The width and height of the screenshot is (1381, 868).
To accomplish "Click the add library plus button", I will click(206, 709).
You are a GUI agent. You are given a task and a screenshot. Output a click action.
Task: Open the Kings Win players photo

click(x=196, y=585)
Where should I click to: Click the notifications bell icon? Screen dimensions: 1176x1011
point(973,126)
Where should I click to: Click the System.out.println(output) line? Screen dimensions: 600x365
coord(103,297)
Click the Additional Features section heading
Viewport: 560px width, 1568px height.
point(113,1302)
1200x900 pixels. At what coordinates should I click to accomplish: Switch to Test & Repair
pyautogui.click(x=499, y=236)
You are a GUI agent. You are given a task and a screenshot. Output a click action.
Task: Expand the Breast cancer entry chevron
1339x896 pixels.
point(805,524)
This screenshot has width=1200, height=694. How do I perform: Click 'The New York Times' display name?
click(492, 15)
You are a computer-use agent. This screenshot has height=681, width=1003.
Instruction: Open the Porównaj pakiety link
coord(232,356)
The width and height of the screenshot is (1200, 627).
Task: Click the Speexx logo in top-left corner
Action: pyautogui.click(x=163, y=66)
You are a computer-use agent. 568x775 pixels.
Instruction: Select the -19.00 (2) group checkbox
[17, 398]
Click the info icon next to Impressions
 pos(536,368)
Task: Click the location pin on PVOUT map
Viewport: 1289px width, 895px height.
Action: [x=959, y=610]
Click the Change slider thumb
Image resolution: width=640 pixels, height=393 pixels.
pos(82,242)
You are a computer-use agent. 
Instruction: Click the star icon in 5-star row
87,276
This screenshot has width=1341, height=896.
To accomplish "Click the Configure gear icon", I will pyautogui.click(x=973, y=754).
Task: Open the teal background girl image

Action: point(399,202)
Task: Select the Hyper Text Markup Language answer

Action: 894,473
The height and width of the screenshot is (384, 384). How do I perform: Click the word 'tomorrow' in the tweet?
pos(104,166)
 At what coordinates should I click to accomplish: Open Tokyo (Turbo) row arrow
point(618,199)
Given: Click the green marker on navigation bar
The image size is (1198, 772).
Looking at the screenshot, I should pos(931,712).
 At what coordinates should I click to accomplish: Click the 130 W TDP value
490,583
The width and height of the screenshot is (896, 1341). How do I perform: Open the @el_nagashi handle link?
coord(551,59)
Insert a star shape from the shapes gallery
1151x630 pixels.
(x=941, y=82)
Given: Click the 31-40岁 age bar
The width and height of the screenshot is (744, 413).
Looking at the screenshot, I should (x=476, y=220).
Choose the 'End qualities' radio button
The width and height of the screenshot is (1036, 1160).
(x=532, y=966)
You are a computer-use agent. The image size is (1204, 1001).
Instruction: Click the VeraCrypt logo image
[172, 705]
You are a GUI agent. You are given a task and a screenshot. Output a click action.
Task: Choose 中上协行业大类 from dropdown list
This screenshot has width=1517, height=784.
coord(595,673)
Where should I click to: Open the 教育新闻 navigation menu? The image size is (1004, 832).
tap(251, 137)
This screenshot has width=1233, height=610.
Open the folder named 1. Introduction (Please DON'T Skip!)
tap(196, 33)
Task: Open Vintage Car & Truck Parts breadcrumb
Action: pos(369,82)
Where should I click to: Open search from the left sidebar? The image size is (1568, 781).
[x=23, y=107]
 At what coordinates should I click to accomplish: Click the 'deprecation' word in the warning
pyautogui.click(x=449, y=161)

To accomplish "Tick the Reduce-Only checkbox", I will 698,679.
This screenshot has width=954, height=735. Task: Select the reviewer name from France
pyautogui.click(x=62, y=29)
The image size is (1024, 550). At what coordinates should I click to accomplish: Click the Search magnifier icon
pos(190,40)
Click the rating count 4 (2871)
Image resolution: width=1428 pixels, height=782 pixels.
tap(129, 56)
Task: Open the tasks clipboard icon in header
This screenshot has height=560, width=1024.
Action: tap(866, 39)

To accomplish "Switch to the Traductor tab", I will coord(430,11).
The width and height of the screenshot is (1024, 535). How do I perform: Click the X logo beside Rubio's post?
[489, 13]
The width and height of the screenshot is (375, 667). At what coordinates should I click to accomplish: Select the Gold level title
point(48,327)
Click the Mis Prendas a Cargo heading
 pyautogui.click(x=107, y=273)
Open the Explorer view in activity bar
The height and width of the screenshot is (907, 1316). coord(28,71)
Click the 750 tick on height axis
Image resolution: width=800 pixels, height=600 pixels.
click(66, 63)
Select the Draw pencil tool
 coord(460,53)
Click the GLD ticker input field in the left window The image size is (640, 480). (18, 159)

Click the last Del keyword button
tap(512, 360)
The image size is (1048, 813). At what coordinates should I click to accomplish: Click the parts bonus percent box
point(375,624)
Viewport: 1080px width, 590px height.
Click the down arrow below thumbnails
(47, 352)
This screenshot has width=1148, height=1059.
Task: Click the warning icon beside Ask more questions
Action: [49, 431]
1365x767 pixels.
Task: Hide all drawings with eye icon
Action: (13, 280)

◆ ◆ ◆ ◆ ◆ ◆ ◆

### EXERCISE TASK
Arrange every line of the entries above into a Markdown table with the columns "Row" and "Line", numbering the rows in order and leaving out blank lines.

### COMPLETE RESPONSE
| Row | Line |
|---|---|
| 1 | The width and height of the screenshot is (1381, 868). |
| 2 | To accomplish "Click the add library plus button", I will click(206, 709). |
| 3 | You are a GUI agent. You are given a task and a screenshot. Output a click action. |
| 4 | Task: Open the Kings Win players photo |
| 5 | click(x=196, y=585) |
| 6 | Where should I click to: Click the notifications bell icon? Screen dimensions: 1176x1011 |
| 7 | point(973,126) |
| 8 | Where should I click to: Click the System.out.println(output) line? Screen dimensions: 600x365 |
| 9 | coord(103,297) |
| 10 | Click the Additional Features section heading |
| 11 | Viewport: 560px width, 1568px height. |
| 12 | point(113,1302) |
| 13 | 1200x900 pixels. At what coordinates should I click to accomplish: Switch to Test & Repair |
| 14 | pyautogui.click(x=499, y=236) |
| 15 | You are a GUI agent. You are given a task and a screenshot. Output a click action. |
| 16 | Task: Expand the Breast cancer entry chevron |
| 17 | 1339x896 pixels. |
| 18 | point(805,524) |
| 19 | This screenshot has width=1200, height=694. How do I perform: Click 'The New York Times' display name? |
| 20 | click(492, 15) |
| 21 | You are a computer-use agent. This screenshot has height=681, width=1003. |
| 22 | Instruction: Open the Porównaj pakiety link |
| 23 | coord(232,356) |
| 24 | The width and height of the screenshot is (1200, 627). |
| 25 | Task: Click the Speexx logo in top-left corner |
| 26 | Action: pyautogui.click(x=163, y=66) |
| 27 | You are a computer-use agent. 568x775 pixels. |
| 28 | Instruction: Select the -19.00 (2) group checkbox |
| 29 | [17, 398] |
| 30 | Click the info icon next to Impressions |
| 31 |  pos(536,368) |
| 32 | Task: Click the location pin on PVOUT map |
| 33 | Viewport: 1289px width, 895px height. |
| 34 | Action: [x=959, y=610] |
| 35 | Click the Change slider thumb |
| 36 | Image resolution: width=640 pixels, height=393 pixels. |
| 37 | pos(82,242) |
| 38 | You are a computer-use agent.  |
| 39 | Instruction: Click the star icon in 5-star row |
| 40 | 87,276 |
| 41 | This screenshot has width=1341, height=896. |
| 42 | To accomplish "Click the Configure gear icon", I will pyautogui.click(x=973, y=754). |
| 43 | Task: Open the teal background girl image |
| 44 | Action: point(399,202) |
| 45 | Task: Select the Hyper Text Markup Language answer |
| 46 | Action: 894,473 |
| 47 | The height and width of the screenshot is (384, 384). How do I perform: Click the word 'tomorrow' in the tweet? |
| 48 | pos(104,166) |
| 49 |  At what coordinates should I click to accomplish: Open Tokyo (Turbo) row arrow |
| 50 | point(618,199) |
| 51 | Given: Click the green marker on navigation bar |
| 52 | The image size is (1198, 772). |
| 53 | Looking at the screenshot, I should pos(931,712). |
| 54 |  At what coordinates should I click to accomplish: Click the 130 W TDP value |
| 55 | 490,583 |
| 56 | The width and height of the screenshot is (896, 1341). How do I perform: Open the @el_nagashi handle link? |
| 57 | coord(551,59) |
| 58 | Insert a star shape from the shapes gallery |
| 59 | 1151x630 pixels. |
| 60 | (x=941, y=82) |
| 61 | Given: Click the 31-40岁 age bar |
| 62 | The width and height of the screenshot is (744, 413). |
| 63 | Looking at the screenshot, I should (x=476, y=220). |
| 64 | Choose the 'End qualities' radio button |
| 65 | The width and height of the screenshot is (1036, 1160). |
| 66 | (x=532, y=966) |
| 67 | You are a computer-use agent. The image size is (1204, 1001). |
| 68 | Instruction: Click the VeraCrypt logo image |
| 69 | [172, 705] |
| 70 | You are a GUI agent. You are given a task and a screenshot. Output a click action. |
| 71 | Task: Choose 中上协行业大类 from dropdown list |
| 72 | This screenshot has width=1517, height=784. |
| 73 | coord(595,673) |
| 74 | Where should I click to: Open the 教育新闻 navigation menu? The image size is (1004, 832). |
| 75 | tap(251, 137) |
| 76 | This screenshot has width=1233, height=610. |
| 77 | Open the folder named 1. Introduction (Please DON'T Skip!) |
| 78 | tap(196, 33) |
| 79 | Task: Open Vintage Car & Truck Parts breadcrumb |
| 80 | Action: pos(369,82) |
| 81 | Where should I click to: Open search from the left sidebar? The image size is (1568, 781). |
| 82 | [x=23, y=107] |
| 83 |  At what coordinates should I click to accomplish: Click the 'deprecation' word in the warning |
| 84 | pyautogui.click(x=449, y=161) |
| 85 | To accomplish "Tick the Reduce-Only checkbox", I will 698,679. |
| 86 | This screenshot has width=954, height=735. Task: Select the reviewer name from France |
| 87 | pyautogui.click(x=62, y=29) |
| 88 | The image size is (1024, 550). At what coordinates should I click to accomplish: Click the Search magnifier icon |
| 89 | pos(190,40) |
| 90 | Click the rating count 4 (2871) |
| 91 | Image resolution: width=1428 pixels, height=782 pixels. |
| 92 | tap(129, 56) |
| 93 | Task: Open the tasks clipboard icon in header |
| 94 | This screenshot has height=560, width=1024. |
| 95 | Action: tap(866, 39) |
| 96 | To accomplish "Switch to the Traductor tab", I will coord(430,11). |
| 97 | The width and height of the screenshot is (1024, 535). How do I perform: Click the X logo beside Rubio's post? |
| 98 | [489, 13] |
| 99 | The width and height of the screenshot is (375, 667). At what coordinates should I click to accomplish: Select the Gold level title |
| 100 | point(48,327) |
| 101 | Click the Mis Prendas a Cargo heading |
| 102 |  pyautogui.click(x=107, y=273) |
| 103 | Open the Explorer view in activity bar |
| 104 | The height and width of the screenshot is (907, 1316). coord(28,71) |
| 105 | Click the 750 tick on height axis |
| 106 | Image resolution: width=800 pixels, height=600 pixels. |
| 107 | click(66, 63) |
| 108 | Select the Draw pencil tool |
| 109 |  coord(460,53) |
| 110 | Click the GLD ticker input field in the left window The image size is (640, 480). (18, 159) |
| 111 | Click the last Del keyword button |
| 112 | tap(512, 360) |
| 113 | The image size is (1048, 813). At what coordinates should I click to accomplish: Click the parts bonus percent box |
| 114 | point(375,624) |
| 115 | Viewport: 1080px width, 590px height. |
| 116 | Click the down arrow below thumbnails |
| 117 | (47, 352) |
| 118 | This screenshot has width=1148, height=1059. |
| 119 | Task: Click the warning icon beside Ask more questions |
| 120 | Action: [49, 431] |
| 121 | 1365x767 pixels. |
| 122 | Task: Hide all drawings with eye icon |
| 123 | Action: (13, 280) |